Back

How to validate your synthetic data quality

validate your synthetic data quality

A tutorial on how you can combine ydata-synthetic with Great Expectations

 

With the rapid evolution of machine learning algorithms and coding frameworks, the lack of high-quality data is the real bottleneck in the AI industry.

Transform 2019 of VentureBeat predicted that 87% of AI projects would never make it into production. According to a 2017 Harvard Business Review study, only 3% of companies’ data meets basic quality standards.

This wouldn’t have been a surprise to you if you’re working in the AI industry — we all have experienced it first hand. Thankfully, we have seen a paradigm shift in the recent past, pioneered by Andrew Ng, moving from a model-centric approach to a data-centric approach.

When used right, synthetic data is one such element that can aid in the data-centric approach. Synthetic data is artificially generated data that is not collected from real-world events. It replicates the statistical components of actual data without containing any identifiable information, ensuring individuals’ privacy. Our open-source library for synthetic data ydata-synthetic focuses solely on this. One of the common concerns we had from our users was how do we ensure that the synthetic data follows all the quality standards of the original data? As much as preserving the statistical properties of the original data, ensuring it follows a rigid data quality standard is essential too.

Luckily our friends at Great Expectations have built and open-sourced a framework they call — a shared, open standard for data quality. When your data team adapts the framework, you know what to expect from your new data.

In this article, we take you through an end-to-end use-case where you use the original data to train a model that synthetic data, validate the synthetic data quality standards against original data using the Great Expectations library.

 

Combining YData Synthetic and Great Expectations

YData Synthetic is an open-source synthetic data engine. Using different kinds of Generative Adversarial Networks (GANS), the engine learns patterns and statistical properties of original data. It can create endless samples of synthetic data that resemble the original data.

Synthetic Data Generation with ydata-synthetic

Synthetic Data Generation with ydata-synthetic.

 

Great Expectations is a tool for validatingdocumenting, and profiling your data to maintain quality and improve communication between teams.
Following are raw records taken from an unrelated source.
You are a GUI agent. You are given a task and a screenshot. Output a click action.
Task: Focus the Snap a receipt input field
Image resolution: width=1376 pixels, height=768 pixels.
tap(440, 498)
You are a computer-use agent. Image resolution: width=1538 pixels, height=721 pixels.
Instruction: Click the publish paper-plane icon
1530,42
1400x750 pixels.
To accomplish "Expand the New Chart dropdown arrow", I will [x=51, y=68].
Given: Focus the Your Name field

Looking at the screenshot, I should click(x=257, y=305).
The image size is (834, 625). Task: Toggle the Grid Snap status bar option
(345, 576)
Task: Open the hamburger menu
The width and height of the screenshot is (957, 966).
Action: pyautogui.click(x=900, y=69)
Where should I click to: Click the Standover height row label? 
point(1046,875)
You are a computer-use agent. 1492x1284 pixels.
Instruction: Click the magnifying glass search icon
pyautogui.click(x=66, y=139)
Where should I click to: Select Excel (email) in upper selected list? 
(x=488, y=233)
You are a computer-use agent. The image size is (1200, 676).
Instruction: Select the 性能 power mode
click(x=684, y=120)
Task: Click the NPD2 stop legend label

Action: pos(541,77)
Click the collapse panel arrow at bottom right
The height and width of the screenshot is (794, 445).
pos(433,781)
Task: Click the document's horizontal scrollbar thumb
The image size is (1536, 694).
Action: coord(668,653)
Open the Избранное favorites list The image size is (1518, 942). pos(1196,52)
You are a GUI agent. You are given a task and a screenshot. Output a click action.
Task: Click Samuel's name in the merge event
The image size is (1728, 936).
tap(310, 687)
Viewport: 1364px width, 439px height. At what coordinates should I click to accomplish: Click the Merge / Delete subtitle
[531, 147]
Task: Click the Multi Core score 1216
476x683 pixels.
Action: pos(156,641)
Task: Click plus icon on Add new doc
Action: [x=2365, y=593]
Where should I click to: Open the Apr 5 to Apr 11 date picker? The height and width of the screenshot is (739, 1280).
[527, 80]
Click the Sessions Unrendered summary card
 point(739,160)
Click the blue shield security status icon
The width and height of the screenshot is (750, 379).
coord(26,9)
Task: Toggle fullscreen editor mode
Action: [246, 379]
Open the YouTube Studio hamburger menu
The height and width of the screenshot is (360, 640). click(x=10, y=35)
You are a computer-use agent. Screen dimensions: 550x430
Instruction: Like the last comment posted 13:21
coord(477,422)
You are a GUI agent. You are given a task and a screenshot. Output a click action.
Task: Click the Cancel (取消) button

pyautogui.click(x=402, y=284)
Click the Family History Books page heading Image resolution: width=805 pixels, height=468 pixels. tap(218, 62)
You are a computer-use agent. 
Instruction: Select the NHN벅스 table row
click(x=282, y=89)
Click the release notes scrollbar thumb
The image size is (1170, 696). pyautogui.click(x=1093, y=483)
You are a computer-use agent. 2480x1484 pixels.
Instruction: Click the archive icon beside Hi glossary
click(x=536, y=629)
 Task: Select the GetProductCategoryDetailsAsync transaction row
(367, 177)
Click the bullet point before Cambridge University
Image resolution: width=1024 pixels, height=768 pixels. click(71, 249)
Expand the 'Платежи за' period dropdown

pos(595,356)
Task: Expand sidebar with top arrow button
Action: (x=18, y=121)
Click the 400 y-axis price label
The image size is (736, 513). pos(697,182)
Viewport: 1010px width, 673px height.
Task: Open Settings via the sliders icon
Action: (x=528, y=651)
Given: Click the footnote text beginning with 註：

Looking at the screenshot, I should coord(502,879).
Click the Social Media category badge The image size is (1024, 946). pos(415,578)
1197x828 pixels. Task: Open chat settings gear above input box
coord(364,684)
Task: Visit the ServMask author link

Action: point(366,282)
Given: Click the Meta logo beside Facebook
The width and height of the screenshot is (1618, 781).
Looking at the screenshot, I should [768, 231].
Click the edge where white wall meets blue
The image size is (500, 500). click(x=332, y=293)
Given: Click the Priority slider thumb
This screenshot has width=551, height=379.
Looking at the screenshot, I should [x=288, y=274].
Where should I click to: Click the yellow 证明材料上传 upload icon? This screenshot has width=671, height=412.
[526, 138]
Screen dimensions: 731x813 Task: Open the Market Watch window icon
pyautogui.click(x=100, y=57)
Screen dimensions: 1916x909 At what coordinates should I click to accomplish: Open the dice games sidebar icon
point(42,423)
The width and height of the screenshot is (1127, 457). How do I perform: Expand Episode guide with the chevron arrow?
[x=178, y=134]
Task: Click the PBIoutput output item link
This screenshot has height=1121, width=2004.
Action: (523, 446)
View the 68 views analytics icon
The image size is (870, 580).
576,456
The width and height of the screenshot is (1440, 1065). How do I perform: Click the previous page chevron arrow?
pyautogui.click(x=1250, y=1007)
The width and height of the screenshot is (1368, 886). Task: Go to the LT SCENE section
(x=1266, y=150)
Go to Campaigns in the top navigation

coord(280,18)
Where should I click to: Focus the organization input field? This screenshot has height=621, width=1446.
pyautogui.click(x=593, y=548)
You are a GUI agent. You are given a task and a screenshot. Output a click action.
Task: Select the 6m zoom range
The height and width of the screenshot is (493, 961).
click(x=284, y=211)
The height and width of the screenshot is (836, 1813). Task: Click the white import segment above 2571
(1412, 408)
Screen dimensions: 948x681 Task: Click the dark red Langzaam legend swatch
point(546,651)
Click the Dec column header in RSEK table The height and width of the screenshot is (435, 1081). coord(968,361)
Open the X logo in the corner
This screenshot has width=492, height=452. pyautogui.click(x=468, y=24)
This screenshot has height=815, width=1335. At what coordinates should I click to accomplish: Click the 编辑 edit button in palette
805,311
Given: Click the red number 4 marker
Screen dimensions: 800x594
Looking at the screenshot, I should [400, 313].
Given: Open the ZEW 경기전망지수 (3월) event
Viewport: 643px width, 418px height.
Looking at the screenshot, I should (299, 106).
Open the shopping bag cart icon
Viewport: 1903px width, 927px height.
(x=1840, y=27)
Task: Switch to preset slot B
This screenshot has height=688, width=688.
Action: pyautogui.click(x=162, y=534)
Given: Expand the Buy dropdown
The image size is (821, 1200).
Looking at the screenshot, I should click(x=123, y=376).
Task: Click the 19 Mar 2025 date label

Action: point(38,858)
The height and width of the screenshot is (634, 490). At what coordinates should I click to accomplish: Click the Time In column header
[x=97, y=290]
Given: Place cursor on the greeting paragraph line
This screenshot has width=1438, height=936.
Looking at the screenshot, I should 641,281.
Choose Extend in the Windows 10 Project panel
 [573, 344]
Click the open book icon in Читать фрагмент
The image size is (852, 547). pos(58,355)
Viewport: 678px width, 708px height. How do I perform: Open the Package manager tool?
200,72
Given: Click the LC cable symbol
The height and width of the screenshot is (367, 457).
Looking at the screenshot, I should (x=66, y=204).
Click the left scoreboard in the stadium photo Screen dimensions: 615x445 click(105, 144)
It allows the user to create ‘expectations’ based on a good sample of data and use these expectations to validate if the new data meets the data quality standards.

Data validation with Great Expectations

Data validation with Great Expectations.

 

Of course, we kept the introduction simple for the scope of this article, and there’s more to these libraries, which are evolving as we speak. The idea is: both libraries are working towards the same goal, high-quality data at scale on different fronts.

 

A 10-Step Guide: How to Use Both Tools Hand-in-Hand for Your Next Project

The Integrated Project Flow Diagram

The Integrated Project Flow Diagram. Great Expectations in green and YData Synthetic in red.



For this guide, we pick a use-case example of “The Credit Card Fraud Dataset — Synthesizing the Minority Class.” We aim to synthesize the minority class of the credit card fraud dataset with a high imbalance.

Imbalanced class data is a common problem when building models, and generating synthetic data for the minority class can help develop more accurate models. However, we need to ensure that the newly generated data points maintain the same quality standards as the original minority class data points.

We will solve this problem by generating synthetic data using YData Synthetic and validating it through Great Expectations.

Before we get started, to follow along with the tutorial, we recommend you create a virtual environment and pip install both ydata-synthetic and great_expectations by running the following on your terminal.

 pip install ydata-synthetic great-expectations 

Now that you have the environment ready, let’s get started. If you want to follow our steps by steps, you can download the materials from ydata-synthetic GitHub.

Step 1: Setup the project structure through a Data Context

In Great Expectations, your Data Context manages the project configuration. There are multiple ways to create the Data Context; however, the simplest one is by using the CLI that comes along when you install the great_expectations package.

Open your terminal and navigate to the project directory and type in the following:

 great_expectations init 

Press enter to complete the creation of the Data Context, and that’s about it.

setting_up_a_data_context

Setting up a Data Context.

 

If you’re curious about the modified project structure, here’s an excerpt from the GE documentation:

  • great_expectations.yml contains the main configuration of your deployment.
  • The  expectations/  directory stores all your Expectations as JSON files. If you want to store them somewhere else, you can change that later.
  • The  plugins/  directory holds code for any custom plugins you develop as part of your deployment.
  • The  uncommitted/  directory contains files that shouldn’t live in version control. It has a .gitignore configured to exclude all its contents from version control.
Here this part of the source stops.